Capacity and Performance
The maximum capacity and performance of Terraform Enterprise is dependent entirely on the resources provided by the Linux instance it is installed on. There are a few settings that allow Terraform Enterprise's capacity to be adjusted to suit the instance.
The amount of memory to allocate to a Terraform run and the number of concurrent runs are the primary elements in understanding capacity above the base services.
By default, Terraform Enterprise allocates 512 MB of memory to each Terraform run, with a default concurrency of 10 parallel runs. Therefore, by default Terraform Enterprise requires 5.2 GB of memory reserved for runs.
After factoring in the memory needed to run the base services that make up the application, the default memory footprint of Terraform Enterprise is approximately 4 GB.
The settings for per-run memory and concurrency are available in the dashboard on port 8800, on the Settings page, under the Capacity section. They can also be set via the application settings JSON file when using the automated install procedure.
To increase the number of concurrent runs, adjust the
capacity_concurrency setting. This setting is not limited by
system checks; it depends on the operator to provide enough memory to the system to accommodate the requested
concurrent capacity. For example, if
capacity_concurrency is set to
100 and the worker memory is set to 512, the instance would require a minimum of 52 GB of memory just for Terraform runs. The rest of the TFE application requires a minimum of 4 GB of memory in addition to the Operating System requirements.
The default memory limit of 512 MB per Terraform run is also configurable. Note that this setting is not limited by system checks; it depends on the operator to provide enough memory to the system to accommodate the requested limits. If the memory limit is adjusted to 1024 MB with the default capacity of 10, the instance would require, at a minimum, 10 GB of memory reserved for Terraform runs.
We do not recommend adjusting the memory limit below 512 MB. Memory is Terraform's primary resource and it becomes easy for it to go above smaller limits and be terminated mid-run by the Linux kernel.
The required CPU resources for an individual Terraform run vary considerably, but in general they are a much more minor factor than memory due to Terraform mostly waiting on IO from APIs to return.

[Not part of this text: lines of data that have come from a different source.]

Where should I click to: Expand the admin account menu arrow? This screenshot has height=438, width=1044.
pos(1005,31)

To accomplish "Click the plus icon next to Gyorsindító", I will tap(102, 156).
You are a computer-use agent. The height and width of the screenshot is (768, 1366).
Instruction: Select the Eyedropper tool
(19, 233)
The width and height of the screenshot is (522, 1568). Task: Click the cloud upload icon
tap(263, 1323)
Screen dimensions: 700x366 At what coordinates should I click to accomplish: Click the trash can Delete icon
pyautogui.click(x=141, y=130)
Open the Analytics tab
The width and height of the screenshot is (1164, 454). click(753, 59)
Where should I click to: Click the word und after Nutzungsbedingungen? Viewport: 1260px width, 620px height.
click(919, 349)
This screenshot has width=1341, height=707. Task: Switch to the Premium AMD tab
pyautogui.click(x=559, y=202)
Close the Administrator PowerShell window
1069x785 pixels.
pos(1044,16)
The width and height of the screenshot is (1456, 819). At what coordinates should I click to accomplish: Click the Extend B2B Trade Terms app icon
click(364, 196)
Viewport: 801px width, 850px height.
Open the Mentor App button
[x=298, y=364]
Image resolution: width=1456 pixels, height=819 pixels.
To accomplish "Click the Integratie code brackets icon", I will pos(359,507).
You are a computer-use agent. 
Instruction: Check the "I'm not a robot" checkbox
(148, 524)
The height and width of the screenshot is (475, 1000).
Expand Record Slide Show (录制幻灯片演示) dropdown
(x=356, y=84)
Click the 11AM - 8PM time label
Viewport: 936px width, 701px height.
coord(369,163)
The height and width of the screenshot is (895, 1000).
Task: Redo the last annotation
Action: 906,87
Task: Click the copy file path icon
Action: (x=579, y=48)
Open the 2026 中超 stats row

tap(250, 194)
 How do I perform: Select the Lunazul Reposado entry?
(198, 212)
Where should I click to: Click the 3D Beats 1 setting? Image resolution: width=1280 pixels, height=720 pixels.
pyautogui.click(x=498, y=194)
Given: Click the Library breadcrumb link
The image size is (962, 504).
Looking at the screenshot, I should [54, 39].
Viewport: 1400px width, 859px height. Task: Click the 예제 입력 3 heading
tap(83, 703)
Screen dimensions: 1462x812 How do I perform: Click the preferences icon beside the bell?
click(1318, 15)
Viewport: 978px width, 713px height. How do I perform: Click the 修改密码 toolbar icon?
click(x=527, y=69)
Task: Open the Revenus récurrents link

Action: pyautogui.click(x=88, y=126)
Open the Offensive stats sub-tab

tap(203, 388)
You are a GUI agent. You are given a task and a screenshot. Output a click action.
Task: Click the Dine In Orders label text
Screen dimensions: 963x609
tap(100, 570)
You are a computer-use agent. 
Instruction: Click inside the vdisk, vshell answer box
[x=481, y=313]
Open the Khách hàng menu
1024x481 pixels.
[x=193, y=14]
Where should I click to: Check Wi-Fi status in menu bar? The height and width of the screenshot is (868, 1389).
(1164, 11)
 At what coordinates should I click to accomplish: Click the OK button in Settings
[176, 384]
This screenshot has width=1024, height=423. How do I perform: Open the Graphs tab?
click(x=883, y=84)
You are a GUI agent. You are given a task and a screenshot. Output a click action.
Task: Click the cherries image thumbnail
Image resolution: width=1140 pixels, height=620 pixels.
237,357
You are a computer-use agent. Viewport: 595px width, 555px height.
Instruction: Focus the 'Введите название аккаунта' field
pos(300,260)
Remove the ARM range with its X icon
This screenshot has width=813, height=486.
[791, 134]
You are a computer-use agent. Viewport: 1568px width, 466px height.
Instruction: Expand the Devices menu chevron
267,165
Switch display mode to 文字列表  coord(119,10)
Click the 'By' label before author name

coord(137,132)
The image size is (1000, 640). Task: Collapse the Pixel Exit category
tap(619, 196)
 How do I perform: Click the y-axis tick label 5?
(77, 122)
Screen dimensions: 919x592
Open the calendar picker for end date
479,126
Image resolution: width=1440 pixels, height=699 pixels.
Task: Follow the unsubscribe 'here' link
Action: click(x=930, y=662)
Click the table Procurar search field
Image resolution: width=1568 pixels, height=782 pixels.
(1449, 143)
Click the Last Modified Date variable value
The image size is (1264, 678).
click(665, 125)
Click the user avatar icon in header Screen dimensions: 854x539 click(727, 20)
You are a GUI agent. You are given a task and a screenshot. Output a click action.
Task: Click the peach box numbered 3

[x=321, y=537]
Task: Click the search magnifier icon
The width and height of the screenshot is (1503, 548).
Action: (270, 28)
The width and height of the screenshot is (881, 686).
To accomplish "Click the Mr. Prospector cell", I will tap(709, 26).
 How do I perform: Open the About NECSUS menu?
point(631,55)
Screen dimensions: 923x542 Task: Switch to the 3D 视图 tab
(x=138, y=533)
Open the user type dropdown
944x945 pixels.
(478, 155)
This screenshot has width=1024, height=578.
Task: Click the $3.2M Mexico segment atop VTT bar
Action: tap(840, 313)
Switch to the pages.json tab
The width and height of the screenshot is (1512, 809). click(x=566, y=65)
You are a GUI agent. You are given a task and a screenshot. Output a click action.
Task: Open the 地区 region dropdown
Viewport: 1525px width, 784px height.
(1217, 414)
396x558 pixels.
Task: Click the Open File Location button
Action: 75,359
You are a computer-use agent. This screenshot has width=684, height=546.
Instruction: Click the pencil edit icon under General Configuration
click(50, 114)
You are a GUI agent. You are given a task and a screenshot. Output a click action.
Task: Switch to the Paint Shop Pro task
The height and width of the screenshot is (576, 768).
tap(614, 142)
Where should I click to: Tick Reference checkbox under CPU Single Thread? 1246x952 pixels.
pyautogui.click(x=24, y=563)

Our rule of thumb is 10 Terraform runs per CPU core, with 2 CPU cores allocated for the base Terraform Enterprise services. So a 4-core instance with 16 GB of memory could comfortably run 20 Terraform runs, if the runs are allocated the default 512 MB each.
As of the
v202109-1 TFE release, you can use the
capacity_cpus Replicated configuration option to set the maximum number of CPU cores that can be allocated to a Terraform run. When
capacity_cpus is set, the configuration places a hard quota on the number of cores that a Terraform operation and underlying provider plugin logic can consume. This can be an effective tool to prevent one expensive workspace from
monopolizing the CPU resources of the host.
The amount of disk storage available to a system plays a small role in the capacity of an instance. A root volume with 200 GB of storage can sustain a capacity well over 100 concurrent runs.
Because of the amount of churn caused by container creation as well as Terraform state management, highly concurrent setups will begin pushing hard on disk I/O. In cloud environments like AWS that limit disk I/O to IOPS that are credited per disk, it's important to provision a minimum number to prevent I/O related stalls. Low disk I/O can create significant performance issues.
This resource is harder to predict than memory or CPU usage because it varies per Terraform module, but we generally recommend a minimum of 50 IOPS per concurrent Terraform run. So if an instance is configured for 10 concurrent runs, the disk should have 500 IOPS allocated. For reference, on AWS, an EBS volume with an allocated size of 250 GB comes with a steady state of 750 IOPS.
We recommend using a disk with a minimum of 500 IOPS, but high load systems should consider increasing this significantly. For example, a production instance with a consistently high level of utilization and a concurrency of 10 should ideally have a disk with about 3,000 IOPS. Internal testing has shown performance increases with additional IOPs up to 8,000. Scaling the disk beyond 8,000 IOPs does not significantly improve performance.